Is Corporate Environmentalism Profitable? Experimental Investigations of the Effects of Environmental Corporate Social Responsibility on Consumption, Employment and Political Activity
Funding Year: 2012
Research Areas: Sustainability
Regions: Asia
Firms engage in environmental corporate social responsibility (ECSR) when they go beyond the requirements of current environmental law. In recent years, firms have been changing their business operations by cutting back on pollution and developing green products, even though such steps are not mandated by regulations.

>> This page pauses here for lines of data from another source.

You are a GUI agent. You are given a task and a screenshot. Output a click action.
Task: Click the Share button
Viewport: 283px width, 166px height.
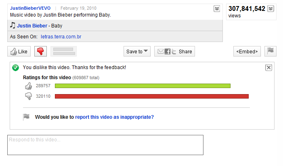click(175, 51)
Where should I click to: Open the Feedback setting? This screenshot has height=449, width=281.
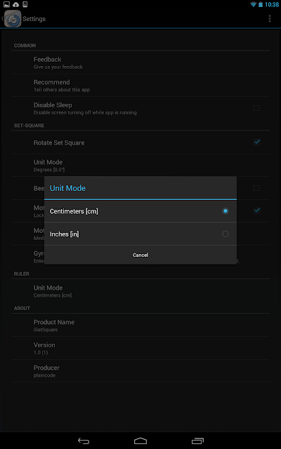point(141,62)
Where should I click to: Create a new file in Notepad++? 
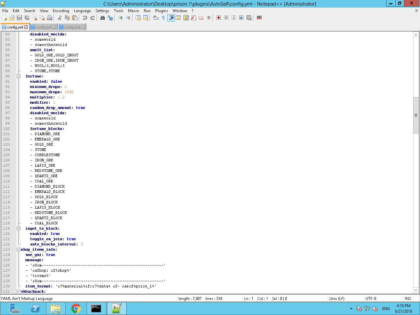tap(4, 18)
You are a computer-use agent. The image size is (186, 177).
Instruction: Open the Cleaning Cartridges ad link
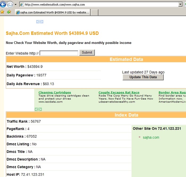coord(55,93)
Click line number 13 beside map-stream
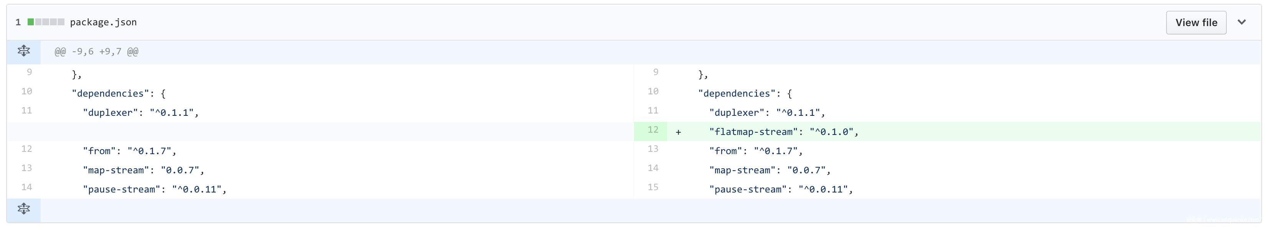This screenshot has width=1269, height=227. [x=27, y=168]
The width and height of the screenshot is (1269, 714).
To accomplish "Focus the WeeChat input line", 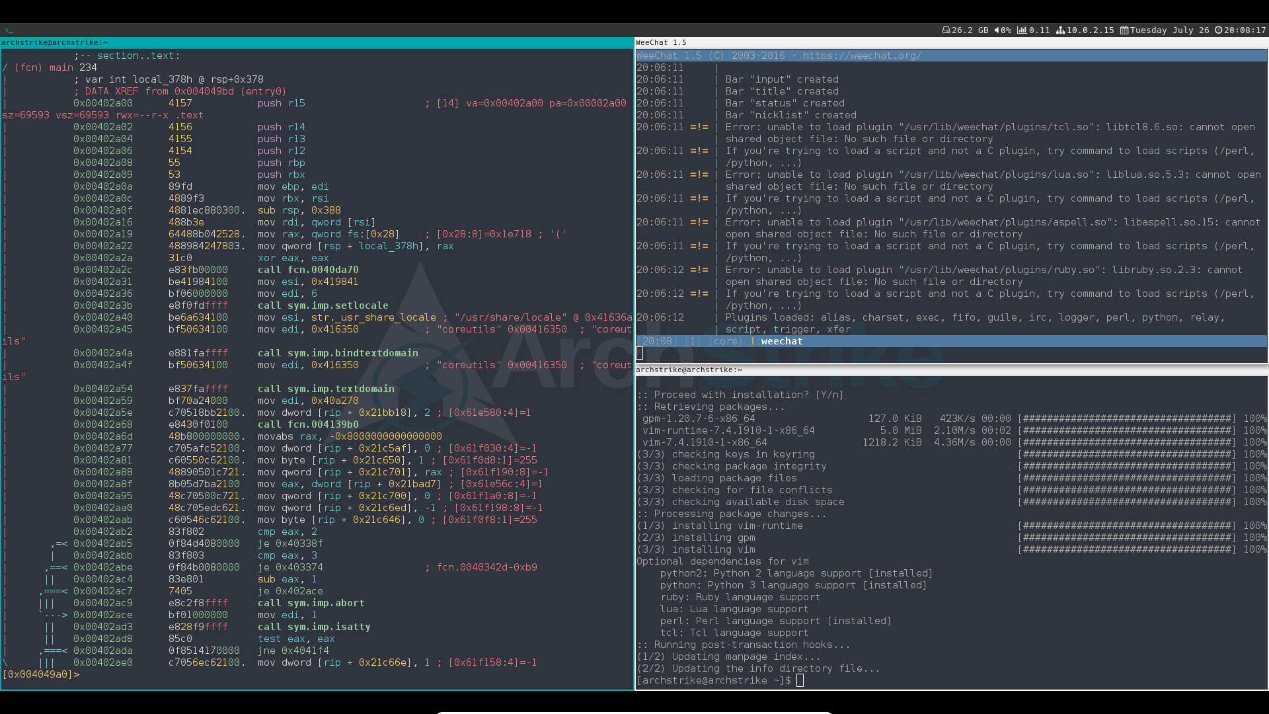I will pyautogui.click(x=952, y=353).
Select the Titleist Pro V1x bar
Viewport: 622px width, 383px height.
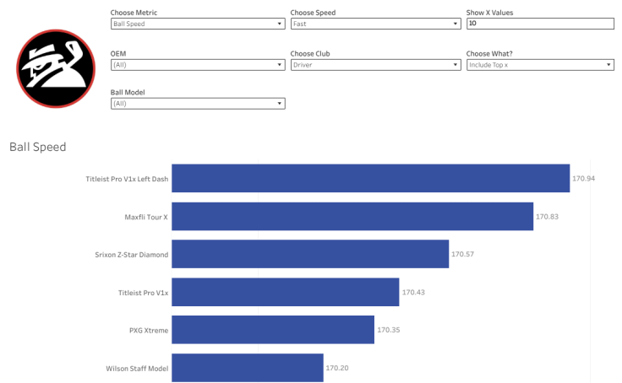(286, 292)
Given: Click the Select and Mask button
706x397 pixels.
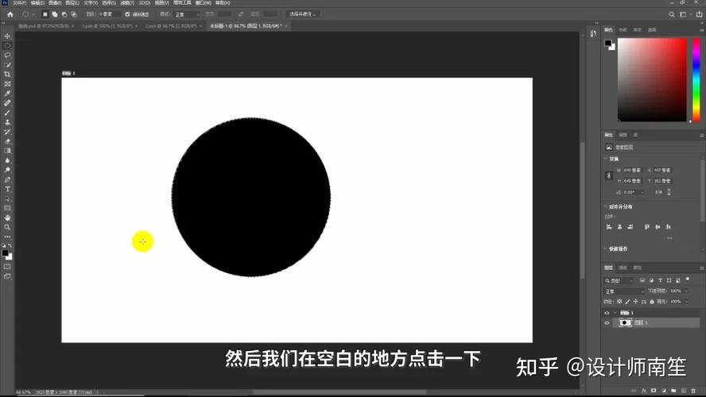Looking at the screenshot, I should 303,14.
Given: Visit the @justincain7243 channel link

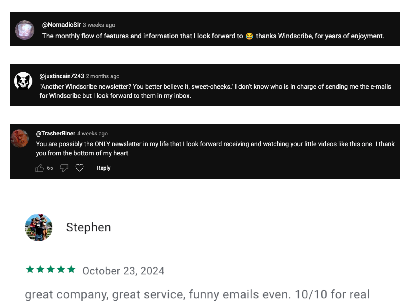Looking at the screenshot, I should point(62,76).
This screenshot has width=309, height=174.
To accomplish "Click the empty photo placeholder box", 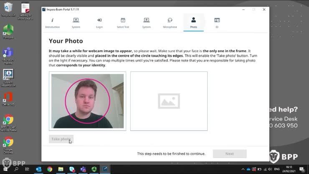I will [169, 101].
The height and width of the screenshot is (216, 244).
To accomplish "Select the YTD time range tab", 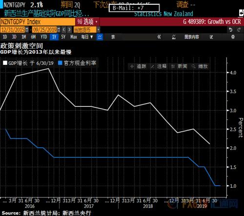I will coord(44,37).
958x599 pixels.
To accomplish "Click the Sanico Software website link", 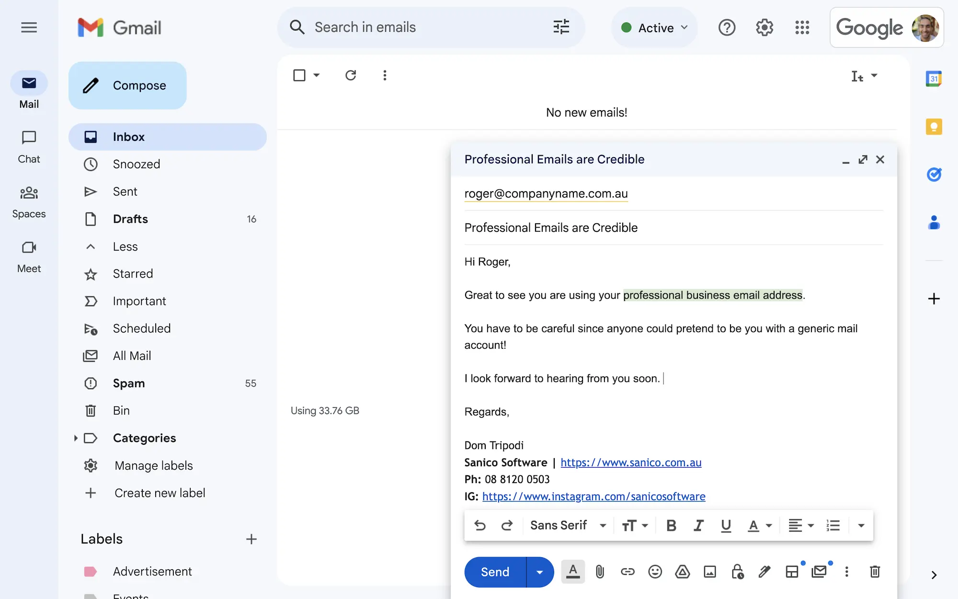I will point(630,461).
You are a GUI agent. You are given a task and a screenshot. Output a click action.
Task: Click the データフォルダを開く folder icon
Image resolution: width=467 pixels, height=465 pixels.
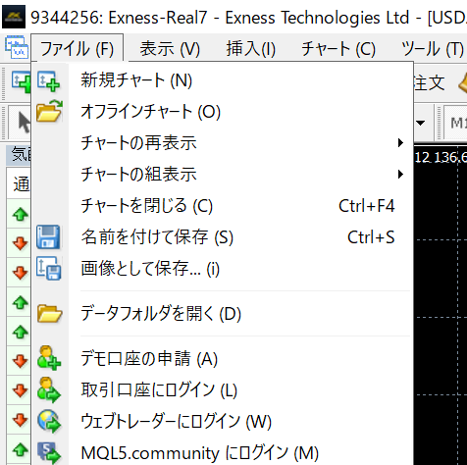pos(49,314)
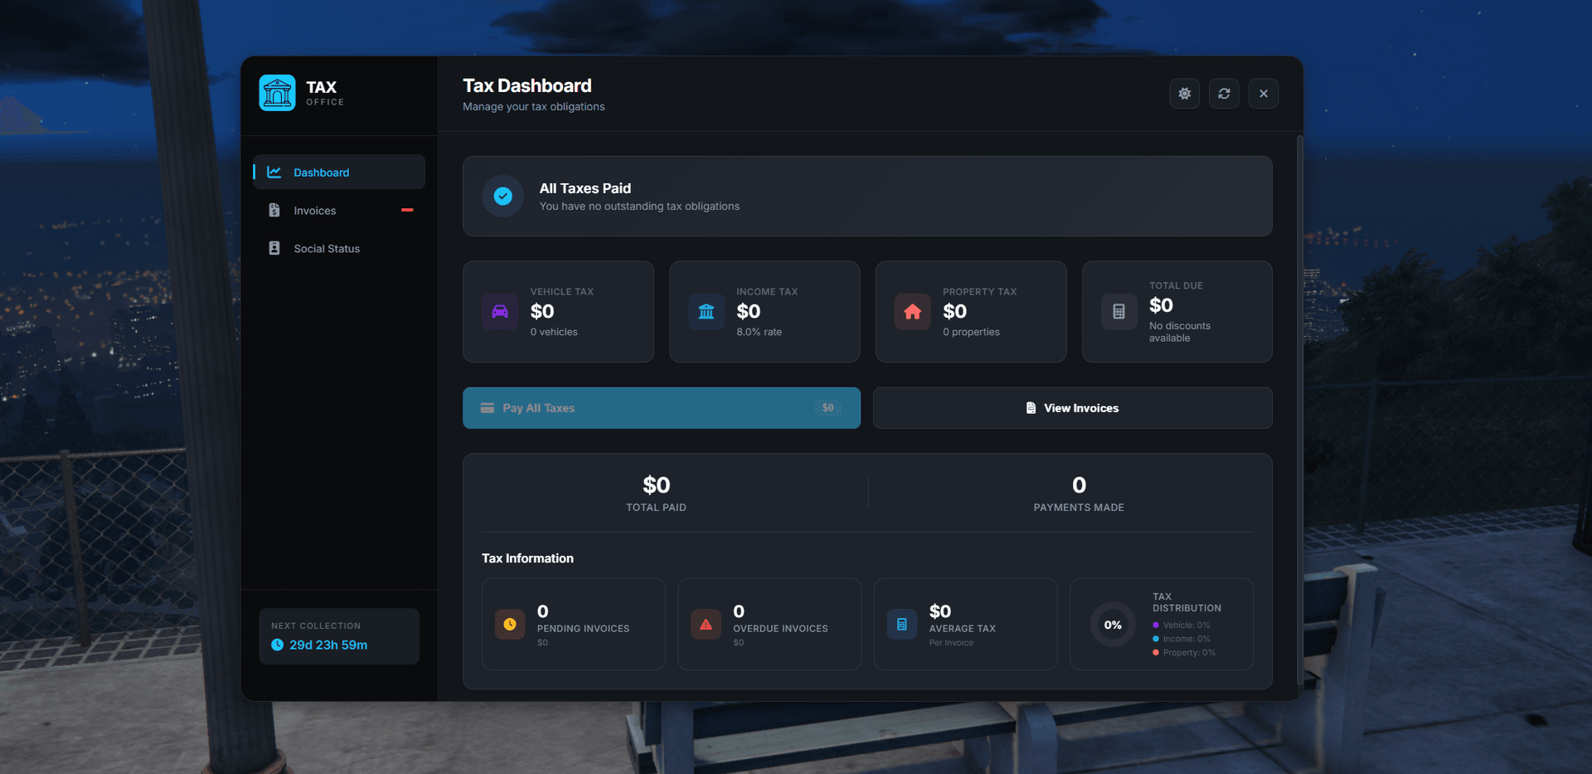
Task: Click the income tax bank icon
Action: coord(706,312)
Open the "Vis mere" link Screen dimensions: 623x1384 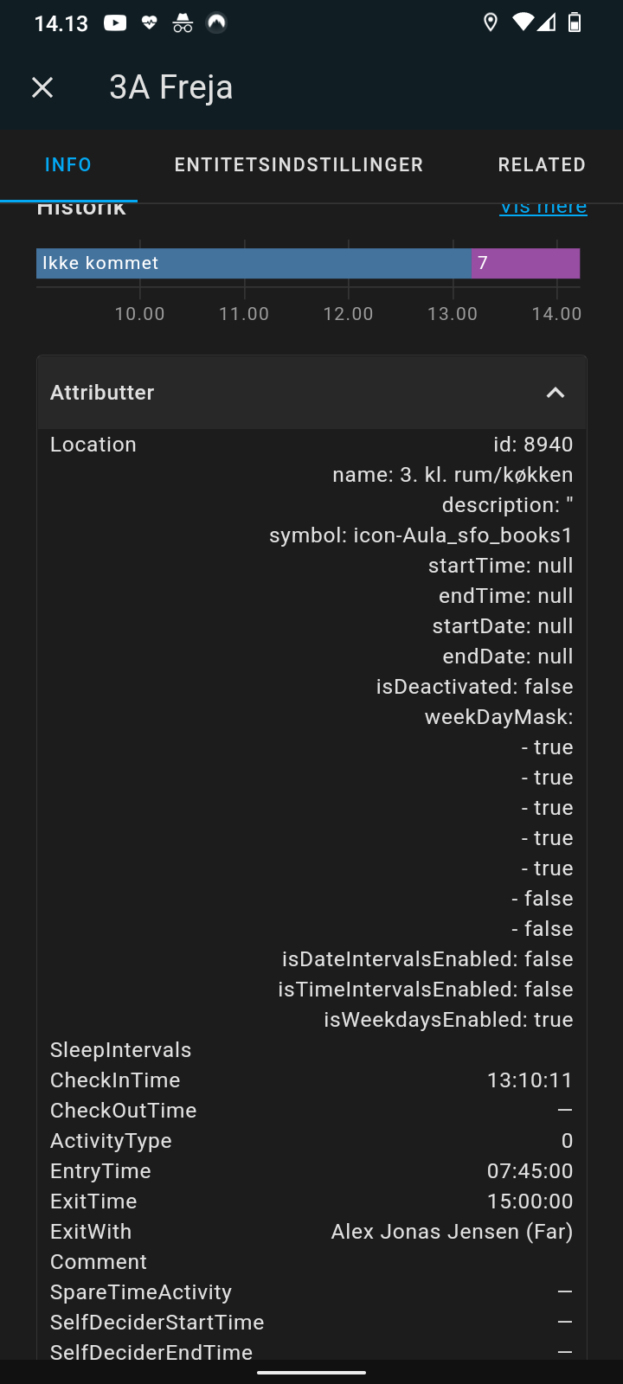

Firms have also started donating money to environmental NGOs and partnering with them on green initiatives.
This project will conduct a series of experiments in labs, embedded in public opinion surveys and in the field, to study how ECSR affects public consumption, employment and political activity.
If the results show that ECSR helps increase sales, attract talent and avert costly regulations, companies may gain confidence that environmentalism makes economic sense even in the absence of government regulation. Similarly, the studys findings could give policymakers the ability to better distinguish when regulations are necessary.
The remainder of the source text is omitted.